Good afternoon.
Please see the example file at: https://communities.sas.com/t5/SAS-Procedures/Proc-Survey-Select-Stratified-Random-Sampling/m-p/4414...
I'm hoping someone out there can help me with proc surveyselect. I have a dataset of multiple locations and within each location are multiple caseloads. What I need is to randomly select 1 case from each caseload to a maximum selection of 11 per audit location. If there are more caseloads than 11 in the audit location I just want a random selection of 11 even if that means not selecting a case from one caseload. If there are less than 11 caseloads for a location I need as many cases from each caseload to get to 11. I've read the documentation and read over the boards and some answers can just about get me there but not quite.
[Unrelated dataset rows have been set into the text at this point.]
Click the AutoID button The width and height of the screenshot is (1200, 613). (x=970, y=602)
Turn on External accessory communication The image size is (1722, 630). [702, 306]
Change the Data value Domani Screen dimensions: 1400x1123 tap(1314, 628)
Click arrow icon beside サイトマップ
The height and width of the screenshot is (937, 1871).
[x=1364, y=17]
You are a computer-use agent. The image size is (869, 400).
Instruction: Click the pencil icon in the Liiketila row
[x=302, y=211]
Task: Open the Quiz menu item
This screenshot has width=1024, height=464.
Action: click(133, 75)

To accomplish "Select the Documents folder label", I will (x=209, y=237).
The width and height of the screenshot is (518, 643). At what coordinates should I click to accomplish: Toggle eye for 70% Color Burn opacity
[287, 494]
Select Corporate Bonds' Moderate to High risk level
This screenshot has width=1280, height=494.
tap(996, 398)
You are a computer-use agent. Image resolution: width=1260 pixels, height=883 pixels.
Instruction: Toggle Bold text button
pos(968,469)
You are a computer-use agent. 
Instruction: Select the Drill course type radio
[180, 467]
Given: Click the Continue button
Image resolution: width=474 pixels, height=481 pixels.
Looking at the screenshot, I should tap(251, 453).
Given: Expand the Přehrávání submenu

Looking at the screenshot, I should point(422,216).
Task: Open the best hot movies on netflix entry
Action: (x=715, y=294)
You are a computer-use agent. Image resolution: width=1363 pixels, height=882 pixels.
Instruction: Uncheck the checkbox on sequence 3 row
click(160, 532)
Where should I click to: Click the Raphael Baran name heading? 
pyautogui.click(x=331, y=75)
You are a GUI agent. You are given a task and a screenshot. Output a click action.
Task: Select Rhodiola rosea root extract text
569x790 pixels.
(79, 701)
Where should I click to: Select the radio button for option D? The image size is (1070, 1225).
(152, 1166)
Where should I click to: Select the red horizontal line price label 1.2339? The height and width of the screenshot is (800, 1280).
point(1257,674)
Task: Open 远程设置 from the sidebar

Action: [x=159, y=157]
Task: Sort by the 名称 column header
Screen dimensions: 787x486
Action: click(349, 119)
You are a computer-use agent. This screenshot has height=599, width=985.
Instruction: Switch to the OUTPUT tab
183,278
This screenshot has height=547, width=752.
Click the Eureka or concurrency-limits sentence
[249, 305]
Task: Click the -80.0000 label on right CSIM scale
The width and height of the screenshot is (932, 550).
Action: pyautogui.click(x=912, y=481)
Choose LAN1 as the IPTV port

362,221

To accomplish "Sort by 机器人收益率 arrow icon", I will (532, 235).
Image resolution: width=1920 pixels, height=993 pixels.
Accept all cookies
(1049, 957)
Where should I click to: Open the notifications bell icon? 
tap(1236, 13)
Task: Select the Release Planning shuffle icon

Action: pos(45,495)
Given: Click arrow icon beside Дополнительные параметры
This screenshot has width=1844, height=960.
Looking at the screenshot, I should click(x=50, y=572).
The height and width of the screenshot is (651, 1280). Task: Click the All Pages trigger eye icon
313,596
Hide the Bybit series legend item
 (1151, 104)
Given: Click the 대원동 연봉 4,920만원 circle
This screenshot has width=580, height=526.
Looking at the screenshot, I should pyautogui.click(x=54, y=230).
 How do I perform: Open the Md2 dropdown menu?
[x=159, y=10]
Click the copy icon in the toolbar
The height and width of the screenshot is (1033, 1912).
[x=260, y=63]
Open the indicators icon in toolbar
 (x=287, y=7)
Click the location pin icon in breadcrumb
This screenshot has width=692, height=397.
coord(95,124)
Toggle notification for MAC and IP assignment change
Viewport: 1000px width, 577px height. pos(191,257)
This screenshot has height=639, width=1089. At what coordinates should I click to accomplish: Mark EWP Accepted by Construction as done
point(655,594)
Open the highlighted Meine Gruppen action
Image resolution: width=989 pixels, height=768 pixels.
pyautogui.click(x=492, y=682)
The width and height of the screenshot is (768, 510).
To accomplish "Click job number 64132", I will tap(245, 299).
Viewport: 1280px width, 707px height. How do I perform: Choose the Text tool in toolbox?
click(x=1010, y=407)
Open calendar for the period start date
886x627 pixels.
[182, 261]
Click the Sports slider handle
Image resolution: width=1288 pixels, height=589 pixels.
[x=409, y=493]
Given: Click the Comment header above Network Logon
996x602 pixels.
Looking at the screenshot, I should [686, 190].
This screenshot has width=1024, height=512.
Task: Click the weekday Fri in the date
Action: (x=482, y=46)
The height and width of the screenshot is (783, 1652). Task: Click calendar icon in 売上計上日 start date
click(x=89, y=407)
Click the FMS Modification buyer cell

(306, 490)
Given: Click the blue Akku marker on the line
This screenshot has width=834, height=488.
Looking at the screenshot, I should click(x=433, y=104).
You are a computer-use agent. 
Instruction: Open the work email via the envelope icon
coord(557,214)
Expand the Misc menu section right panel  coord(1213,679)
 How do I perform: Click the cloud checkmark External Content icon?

I am using Enterprise Guide version 7.15 HF2
Thank you for any help you can provide.
Here's one of the many iterations I've tried and a file attachment for practice
proc surveyselect data = have01
stats
n = 1
out = want01
sampsize = 11
selectall;
/* method=sys*/
/* n=11;*/
/* control caseload;*/
strata audit_location caseload ;
run;
@Jeff_DOC wrote:
Hey Ballardw.
Thanks for taking the time to look it over. Sorry my explanation wasn't all that clear.
What I'm looking for is a random sample of 1 per caseload but no more than 11 from any one location.
Thanks for talking the time to try to help.
that would imply Caseload as the strata, but Survey Select will select at least one from each strata.
Perhaps this is a two stage process. Step one would be to summarize the count of caseloads per location (Proc freq).
Then use that information in that set to create a sampsize dataset. The summary data set could be used to create a sample from the locations with more than 11 caseloads and a separate one for location with fewer than 11 caseloads with . The SAMPSIZE data set would contain the Location and Caseload values to select from plus an N for how many from that combination. Then combine the created sampsize sets for use with the full data. You likely would need to keep the first stage sampling probabilities to calculate a final sample probability and weight.
The first time you posted this I spent some time trying to figure out what you wanted. I couldn't get anything that really made sense in terms of "stratified" sample. Stratified to me means you have one or more categorical variable that is subdividing your data in some order (state then county for example). But your wording "from each caseload" with "more caseloads than 11 in the audit location I just want a random selection of 11 even if that means not selecting a case from one caseload". Makes it hard to tell which order is most important.
It might help to provide a small dummy data set and show what an actual "sample" would look like from that data.
I would likely start by dropping caseload from your strata statement and see if the result comes close to what you want.
Hey Ballardw.
Thanks for taking the time to look it over. Sorry my explanation wasn't all that clear.
What I'm looking for is a random sample of 1 per caseload but no more than 11 from any one location.
Thanks for talking the time to try to help.
@Jeff_DOC wrote:
Hey Ballardw.
Thanks for taking the time to look it over. Sorry my explanation wasn't all that clear.
What I'm looking for is a random sample of 1 per caseload but no more than 11 from any one location.
Thanks for talking the time to try to help.
that would imply Caseload as the strata, but Survey Select will select at least one from each strata.
Perhaps this is a two stage process. Step one would be to summarize the count of caseloads per location (Proc freq).
Then use that information in that set to create a sampsize dataset. The summary data set could be used to create a sample from the locations with more than 11 caseloads and a separate one for location with fewer than 11 caseloads with . The SAMPSIZE data set would contain the Location and Caseload values to select from plus an N for how many from that combination. Then combine the created sampsize sets for use with the full data. You likely would need to keep the first stage sampling probabilities to calculate a final sample probability and weight.
I think you have the right idea about a two step process. That's not something I'd thought of before. perhaps I can randomly select one from each caseload in step 1 and then from that select 11 from each location in step 2? Thanks for the help and the idea.
The two step process seems to have worked. First I stratified the data by caseload and then the second time by location. Thanks for the help.